J. Poperen : Si nous pouvons faire apparaître une volonté de rassemblement et d'union, je m'en réjouirai, comme tout le monde. J'y travaillerai. Je ne viens pas pour des querelles misérables. J'ai le sentiment, avec plus de 11 % des militants de représenter une autre option. Mon sentiment est qu'on va parfaitement ressentir qu'il y a finalement deux conceptions du rôle de ce PS : nous entrons dans une époque nouvelle, à un moment d'une crise sociale formidable, pas seulement en France, mais aussi dans tous les pays avancés. Par rapport à cela, il y a, M. Rocard s'en est toujours déclaré, y compris dans son fameux discours de Montlouis où il a théorisé une nouvelle fois sa vision des choses, une vision de consensus social qui est la pente globale de la politique rocardienne et une vision de confrontation sociale qui considère que le progrès social, y compris dans les conditions actuelles, se fait par la confrontation.

C. Nay : N'allez-vous pas être taxé d'archaïsme ?

J. Poperen : Ça n'a pas manqué, y compris par A. Duhamel.

C. Nay : Quelles sont vos idées ?

J. Poperen : La distribution est beaucoup plus difficile qu'hier, raison de plus. On assiste actuellement à une vague de régressions sociales formidables avec ce thème "où vous acceptez les réductions de rémunérations, les réductions de protection sociale, voire les réductions de droits des syndicats, ou c'est la porte !". Devant cela, comment un PS peut-il être immobile comme il l'a été pendant tout l'été ? Ça a été un été de déferlantes antisociales, depuis le rapport Mattéoli jusqu'aux décisions prises par toute une série de chefs d'entreprises. Face à cela, le PS s'est tu. C'est là le grief de fonds que je fais à la gestion rocardienne.

C. Nay : Le PS est favorable à la signature du GATT qui implique que les entreprises françaises doivent se soumettre à une concurrence de plus en plus rude avec des pays qui ont des conditions sociales qui ne sont pas les nôtres. Donc cela entraîne la baisse des acquis sociaux ?

J. Poperen : C'est tout à fait la question. Vous mettez le doigt sur le cœur du sujet. Est-ce qu'à partir de là, on doit considérer que sur le plan social, il convient de s'aligner sur les situations les plus basses ? C'est bien le dilemme devant lequel on est. Et en effet, il faut contrer cette pente naturelle de l'évolution actuelle qui est un retournement de tendance. Pendant un demi-siècle cela a été la croissance, l'élévation du niveau de vie, les 30 glorieuses. Raison de plus pour que le mouvement social soit très vigilant, actif, dynamique. C'est cela que j'attends et je demande au PS.
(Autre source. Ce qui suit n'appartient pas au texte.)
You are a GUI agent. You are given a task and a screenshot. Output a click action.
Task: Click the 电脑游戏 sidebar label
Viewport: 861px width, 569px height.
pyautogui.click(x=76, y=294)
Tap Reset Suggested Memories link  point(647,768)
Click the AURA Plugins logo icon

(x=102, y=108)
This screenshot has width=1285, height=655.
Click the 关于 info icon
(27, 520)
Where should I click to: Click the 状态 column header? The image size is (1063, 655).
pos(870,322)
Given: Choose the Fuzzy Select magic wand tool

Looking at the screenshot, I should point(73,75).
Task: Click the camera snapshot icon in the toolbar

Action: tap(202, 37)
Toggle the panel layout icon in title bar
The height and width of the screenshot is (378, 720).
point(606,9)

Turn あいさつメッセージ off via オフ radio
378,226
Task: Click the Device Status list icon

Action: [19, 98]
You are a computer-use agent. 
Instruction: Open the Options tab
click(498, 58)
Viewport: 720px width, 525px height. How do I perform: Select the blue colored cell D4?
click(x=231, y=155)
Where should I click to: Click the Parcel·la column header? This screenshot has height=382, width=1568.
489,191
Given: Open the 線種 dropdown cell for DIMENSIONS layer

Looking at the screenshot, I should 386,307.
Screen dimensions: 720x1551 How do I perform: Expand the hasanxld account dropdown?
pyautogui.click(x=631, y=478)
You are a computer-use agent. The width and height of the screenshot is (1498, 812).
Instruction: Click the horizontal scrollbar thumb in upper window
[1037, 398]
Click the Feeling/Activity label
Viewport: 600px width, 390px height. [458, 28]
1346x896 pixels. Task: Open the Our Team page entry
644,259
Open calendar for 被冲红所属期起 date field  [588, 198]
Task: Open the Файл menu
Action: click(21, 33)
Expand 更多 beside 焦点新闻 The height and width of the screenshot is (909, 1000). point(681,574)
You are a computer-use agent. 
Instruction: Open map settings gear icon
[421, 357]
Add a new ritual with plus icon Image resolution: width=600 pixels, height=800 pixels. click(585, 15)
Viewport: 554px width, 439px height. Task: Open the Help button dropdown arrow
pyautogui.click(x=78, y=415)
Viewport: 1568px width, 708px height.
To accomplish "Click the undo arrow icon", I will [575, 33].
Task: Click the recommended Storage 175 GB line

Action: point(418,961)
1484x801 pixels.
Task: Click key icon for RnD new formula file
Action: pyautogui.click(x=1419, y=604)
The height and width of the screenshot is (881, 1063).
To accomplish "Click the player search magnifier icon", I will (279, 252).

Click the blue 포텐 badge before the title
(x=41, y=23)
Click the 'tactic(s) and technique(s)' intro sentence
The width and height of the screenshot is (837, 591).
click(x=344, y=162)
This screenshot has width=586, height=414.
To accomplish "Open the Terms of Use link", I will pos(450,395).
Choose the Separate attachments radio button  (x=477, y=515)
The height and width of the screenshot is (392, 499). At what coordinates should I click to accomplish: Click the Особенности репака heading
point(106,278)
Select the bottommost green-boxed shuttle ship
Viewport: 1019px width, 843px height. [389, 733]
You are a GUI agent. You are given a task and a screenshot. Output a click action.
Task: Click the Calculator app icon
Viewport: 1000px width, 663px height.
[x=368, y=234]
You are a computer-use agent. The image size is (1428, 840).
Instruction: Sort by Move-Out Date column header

C. Nay : Qu'est-ce que vous dites du conflit à Air France ?

J. Poperen : M. Blondel a insisté et j'insisterai après lui. Il faut modifier des choses, mais avec la vigilance d'une politique contractuelle, c'est-à-dire mener ces changements dans la négociation entre partenaires sociaux. À l'évidence cela n'a pas été fait comme cela aurait dû l'être puisqu'aujourd'hui on découvre qu'une grande partie des salariés sont mis devant le fait accompli de réductions incontestables, importantes de leur niveau de vie.

C. Nay : Les socialistes n'ont pas l'air de s'aimer entre eux. Comment voulez-vous rassembler si vous ne vous aimez pas ?

J. Poperen : Ils ne s'aiment pas et décidemment ils ne se corrigent pas de leurs défauts Je ressens tout cela assez mal et je ne vais pas au congrès du Bourget dans cet état d'esprit. Je n'ai pas de querelle personnelle avec M. Rocard. Entre ce qu'il représente et ce que je peux représenter, il y a une différence d'orientation. À partir de là, il va être consacré premier secrétaire et nous jouerons le jeu avec lui. Mais en même temps nous continuerons à partir de ce que nous avons réuni, à l'intérieur et au-delà des limites du PS, à travailler au rassemblement et au redressement. Il y a de quoi faire.